Lecturas
Hch 4, 13-21
Sal 117 (118) 1.14-16.18-21
Evangelio según San Marcos 16, 9-15
Jesús, que había resucitado a la mañana del primer día de la semana, se apareció primero a María Magdalena, aquella de quien había echado siete demonios. Ella fue a contarlo a los que siempre lo habían acompañado, que estaban afligidos y lloraban. Cuando la oyeron decir que Jesús estaba vivo y que lo había visto, no le creyeron. Después, se mostró con otro aspecto a dos de ellos, que iban caminando hacia un poblado. Y ellos fueron a anunciarlo a los demás, pero tampoco les creyeron.
En seguida, se apareció a los Once, mientras estaban comiendo, y les reprochó su incredulidad y su obstinación porque no habían creído a quienes lo habían visto resucitado. Entonces les dijo: «Vayan por todo el mundo, anuncien la Buena Noticia a toda la creación.»

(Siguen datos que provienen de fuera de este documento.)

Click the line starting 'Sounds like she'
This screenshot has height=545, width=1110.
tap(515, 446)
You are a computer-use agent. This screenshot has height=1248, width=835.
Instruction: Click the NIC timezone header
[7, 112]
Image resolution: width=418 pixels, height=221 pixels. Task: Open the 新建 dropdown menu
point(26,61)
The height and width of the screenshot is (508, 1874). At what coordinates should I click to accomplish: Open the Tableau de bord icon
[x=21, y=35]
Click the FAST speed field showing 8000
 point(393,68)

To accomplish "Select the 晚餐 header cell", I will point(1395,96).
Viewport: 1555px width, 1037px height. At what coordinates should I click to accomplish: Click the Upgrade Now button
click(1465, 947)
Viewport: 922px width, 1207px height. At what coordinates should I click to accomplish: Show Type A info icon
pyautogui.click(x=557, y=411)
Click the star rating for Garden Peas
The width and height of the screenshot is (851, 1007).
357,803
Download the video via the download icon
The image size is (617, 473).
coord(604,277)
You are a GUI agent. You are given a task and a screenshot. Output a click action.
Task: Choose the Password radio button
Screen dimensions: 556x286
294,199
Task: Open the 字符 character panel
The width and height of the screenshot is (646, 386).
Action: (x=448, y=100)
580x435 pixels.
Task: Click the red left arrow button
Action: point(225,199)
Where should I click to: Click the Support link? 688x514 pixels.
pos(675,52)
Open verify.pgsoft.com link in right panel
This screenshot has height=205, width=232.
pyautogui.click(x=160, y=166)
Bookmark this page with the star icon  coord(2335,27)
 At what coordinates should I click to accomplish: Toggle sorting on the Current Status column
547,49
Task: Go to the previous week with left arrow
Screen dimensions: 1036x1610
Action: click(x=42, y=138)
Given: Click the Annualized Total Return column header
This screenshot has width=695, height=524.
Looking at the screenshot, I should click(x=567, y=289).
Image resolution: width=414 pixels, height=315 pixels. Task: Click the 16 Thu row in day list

“… se apareció primero a María Magdalena”. Debe provocarnos esta actitud de Jesús. Mujer y (ex)endemoniada, primera testigo de su resurrección. Debemos cuestionarnos por qué todavía seguimos construyendo o manteniendo estructuras machistas a pesar de la certeza del rol fundamental de la mujer en la historia de salvación (busquemos en el antiguo testamento, en la genealogía de Jesús, en la Virgen María, en Marta y María y tantas otras).
“… no le creyeron… pero tampoco les creyeron”. Veo en estas frases una interpelación a mi falta de Fe, a mi siempre estar esperando una confirmación más. A mis negativas de navegar mar adentro, con la certeza de lo incierto.
“Vayan por todo el mundo, anuncien la Buena Noticia a toda la creación”. Me siento implicado en este mandato, y agradezco la confianza de Jesús depositada en mí para tamaña misión. “¡Ay de mí si no predico el Evangelio!”